What the Decline in Illiquid Supply Suggests

The decrease in Bitcoin illiquid supply suggests that more coins are available for trading. Illiquid supply includes coins held in wallets with little or no history of selling. When those coins circulate, it indicates that holders are potentially preparing to sell or transfer to an exchange.

Such a shift may indicate traders looking to exploit possible short-term volatility with an increased level of confidence. On the contrary, it may reflect that long-term holders of Bitcoin are uncertain about price direction over the next few days and would rather have liquidity instead of holding for the long term.

Historically, we have seen significant drops in illiquid supply ahead of major rallies and corrections as well. For example, late 2020 experienced a similar outflow from cold wallets, which led to a significant bullish rally. It is unclear if this outflow will result in another rally or indicate that traders should be cautious.

Liquidity Surge Could Attract Institutional Traders

Increased Bitcoin market liquidity frequently draws institutional traders and market makers. As more coins come online, larger trading desks have more room to execute higher volumes with lower slippage. 

The entry of 62,000 BTC, worth billions at current prices, points to growing optimism around Bitcoin market depth. With an improving global risk appetite and ETF flows up, institutions may see this latest injection of liquidity as a sign of healthy market activity.

Glassnode Data Reveals a Broader Market Shift

Glassnode’s data has long been a reliable metric of on-chain sentiment. Their most recent report signals that coins held for at least 155 days, commonly classified in the Bitcoin illiquid supply, are beginning to come back online. 
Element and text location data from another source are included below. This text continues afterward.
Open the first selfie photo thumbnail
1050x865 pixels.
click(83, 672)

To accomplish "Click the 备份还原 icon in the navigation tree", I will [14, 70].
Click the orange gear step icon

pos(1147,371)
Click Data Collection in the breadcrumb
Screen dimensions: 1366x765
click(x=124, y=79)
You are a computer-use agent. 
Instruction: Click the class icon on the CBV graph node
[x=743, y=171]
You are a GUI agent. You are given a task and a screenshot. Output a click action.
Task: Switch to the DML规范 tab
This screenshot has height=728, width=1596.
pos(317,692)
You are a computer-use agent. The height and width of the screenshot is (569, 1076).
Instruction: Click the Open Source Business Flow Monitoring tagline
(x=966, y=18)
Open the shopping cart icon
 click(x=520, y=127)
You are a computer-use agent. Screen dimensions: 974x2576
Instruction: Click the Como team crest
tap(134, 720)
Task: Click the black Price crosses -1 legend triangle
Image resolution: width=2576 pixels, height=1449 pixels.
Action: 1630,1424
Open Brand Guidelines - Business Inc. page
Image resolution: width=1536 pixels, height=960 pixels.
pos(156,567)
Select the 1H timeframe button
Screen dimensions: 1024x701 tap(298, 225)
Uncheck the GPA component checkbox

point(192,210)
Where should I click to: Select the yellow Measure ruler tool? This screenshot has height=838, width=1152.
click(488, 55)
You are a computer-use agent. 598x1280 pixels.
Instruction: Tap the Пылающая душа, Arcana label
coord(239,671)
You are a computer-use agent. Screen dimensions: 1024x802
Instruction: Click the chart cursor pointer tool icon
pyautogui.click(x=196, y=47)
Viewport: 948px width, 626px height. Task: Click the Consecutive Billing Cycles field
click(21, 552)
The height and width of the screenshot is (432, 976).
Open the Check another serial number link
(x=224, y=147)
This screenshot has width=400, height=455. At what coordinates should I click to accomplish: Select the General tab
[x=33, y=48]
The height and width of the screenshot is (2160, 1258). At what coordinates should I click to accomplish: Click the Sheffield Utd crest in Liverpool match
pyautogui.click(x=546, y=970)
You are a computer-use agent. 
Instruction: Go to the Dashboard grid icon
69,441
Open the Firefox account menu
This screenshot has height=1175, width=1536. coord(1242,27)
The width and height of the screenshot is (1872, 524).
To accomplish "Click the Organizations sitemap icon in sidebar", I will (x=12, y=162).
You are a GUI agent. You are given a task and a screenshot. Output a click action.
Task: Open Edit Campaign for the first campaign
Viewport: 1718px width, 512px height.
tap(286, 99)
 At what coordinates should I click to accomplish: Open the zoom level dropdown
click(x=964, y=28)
This type of reactivation appears to be happening in conjunction with a longer-term trend of reduced holding time and more on-chain activity. As more addresses are sending coins to exchanges or a new wallet, liquidity also increases. The increased liquidity and increased inflows may also lead to more volatility over the coming weeks. 

Market analysts mention that an illiquid supply even decreasing – isn’t always a bearish indicator. This is instead is often a sign of reenergized trading interest and market activations following a long period of consolidation.

What This Means for the Bitcoin Market Ahead

The decrease in Bitcoin illiquid supply is a good reminder that on-chain data can give early warning signals of changing structure of the market. Increased supply can lead to more volatility and establish new trading opportunities.

If this trend continues, the next few weeks will likely see increased trading volumes, faster price fluctuations, and maybe some renewed momentum. Analysts will continue to watch to see whether the recently ‘reactivated’ BTC supply moves into exchanges or stays sitting in private wallets.